Today’s Adweek has an interesting piece about how consumers are using products differently than their intended use for their own “experiential” needs. In other words, they have found experiences that are not contrived by the marketers that push the product.
Preparation H is generally not something you’d dab on while waiting in line outside a Manhattan dance club, but according to recent media coverage, that’s exactly what some men are doing. They’re using the hemorrhoids cream, however, well north of where it’s intended: on their torsos and arms to appear more muscular.
Of course, Preparation H hacks are flipping out…and not embracing a great experiential (and marketing) opportunity:
“We don’t approve or endorse any off-label uses of our products, including Preparation H,” says Millicent Brooks, a representative at Prep H parent company, Wyeth Consumer Healthcare. “We have certain quality-control standards at Wyeth, where unless it has been thoroughly tested, we wouldn’t endorse the use or promote it.”

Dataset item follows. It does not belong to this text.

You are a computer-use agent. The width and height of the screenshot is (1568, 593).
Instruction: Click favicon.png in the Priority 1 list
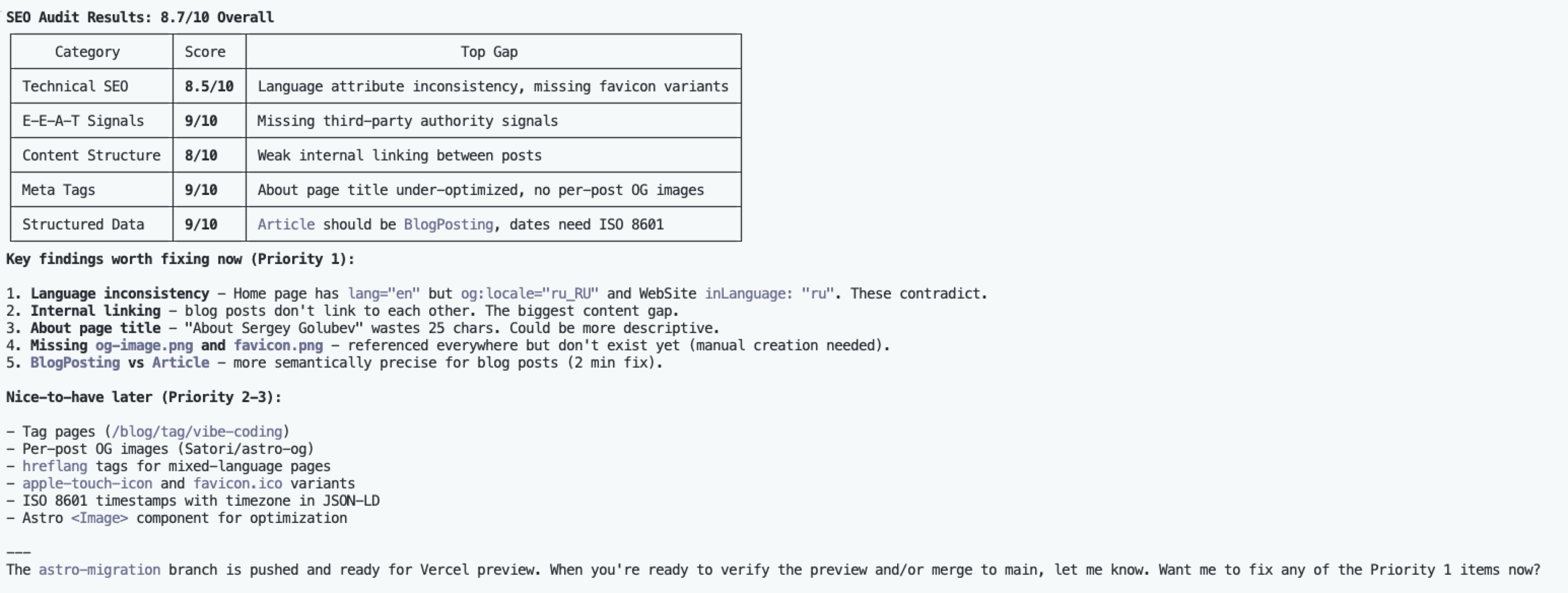point(278,345)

For years, consumers in Third World countries have been using western products for things not necessarily intended for them. It is widely known that Coca-Cola is a great tummy ache remedy. Some laundry detergents act as good mosquito repellents, and Vaseline can be an ointment for practically everything. In eastern Europe, models frequently wash their hair with mayonnaise.
Read the piece. It’s worth it. Especially the case study of how Bounce turned a weakness (in college, it is known as a great air freshener when smoking weed if you exhale into the sheets stuffed in a toilet paper roll…did I reveal too much?) into a strength with a consumer engagement promotion and campaign.